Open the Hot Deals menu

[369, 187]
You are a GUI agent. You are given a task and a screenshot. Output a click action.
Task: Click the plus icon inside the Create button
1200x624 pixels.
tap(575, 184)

...

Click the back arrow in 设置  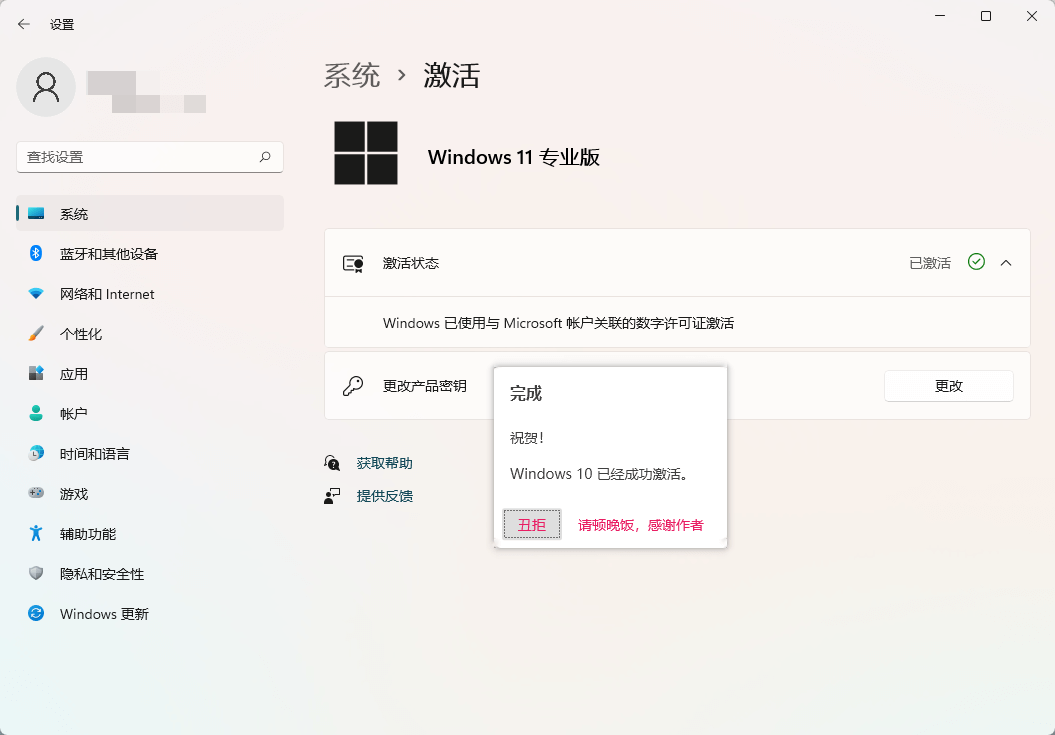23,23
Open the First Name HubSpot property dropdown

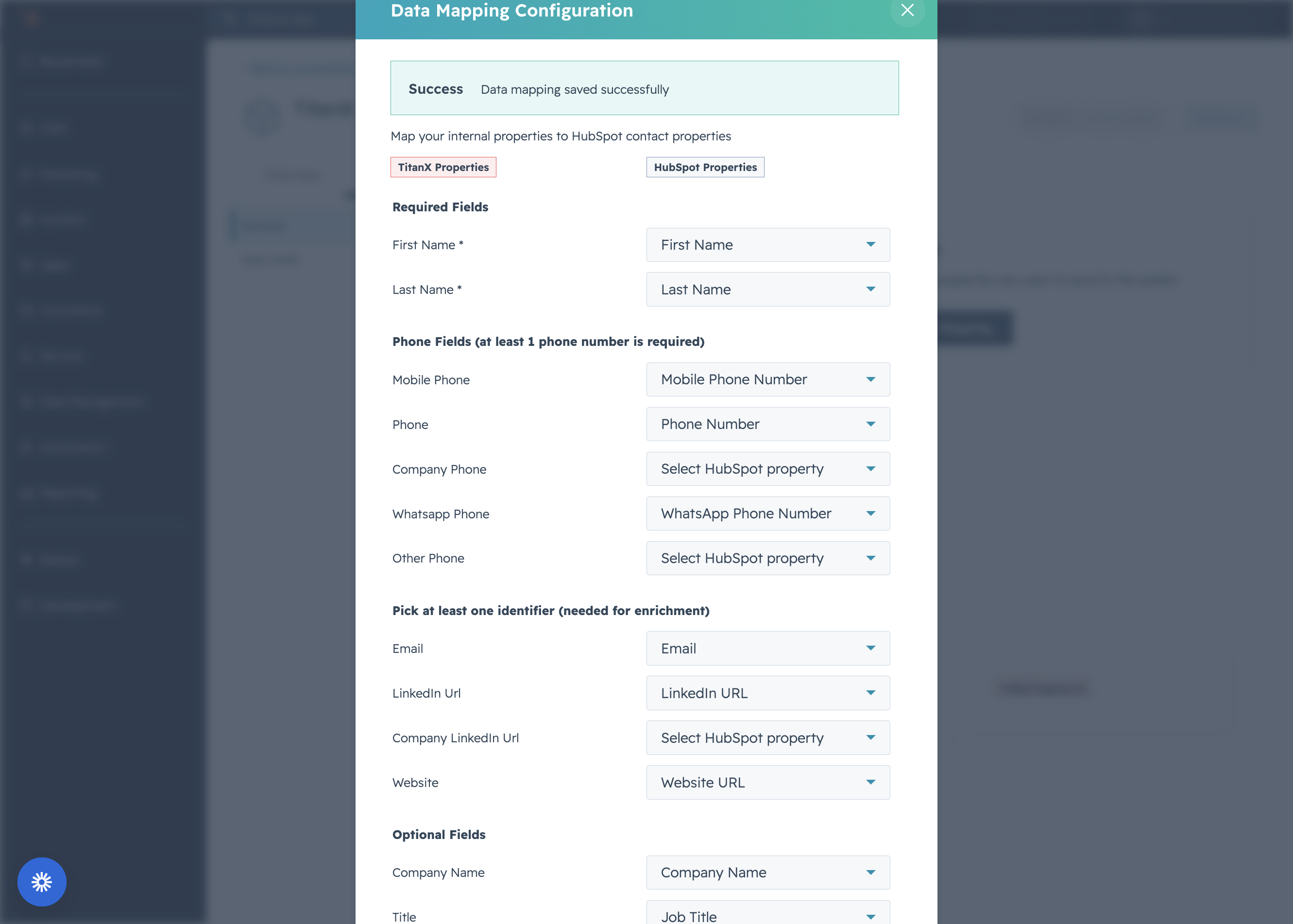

### What you should do:
Reproduce the material word for word, beginning at the line that contains "Open the Hot Deals menu" and stopping after the line that contains "tap(575, 184)", with both of those lines included.

### Response to this task:
Open the Hot Deals menu

[369, 187]
You are a GUI agent. You are given a task and a screenshot. Output a click action.
Task: Click the plus icon inside the Create button
1200x624 pixels.
tap(575, 184)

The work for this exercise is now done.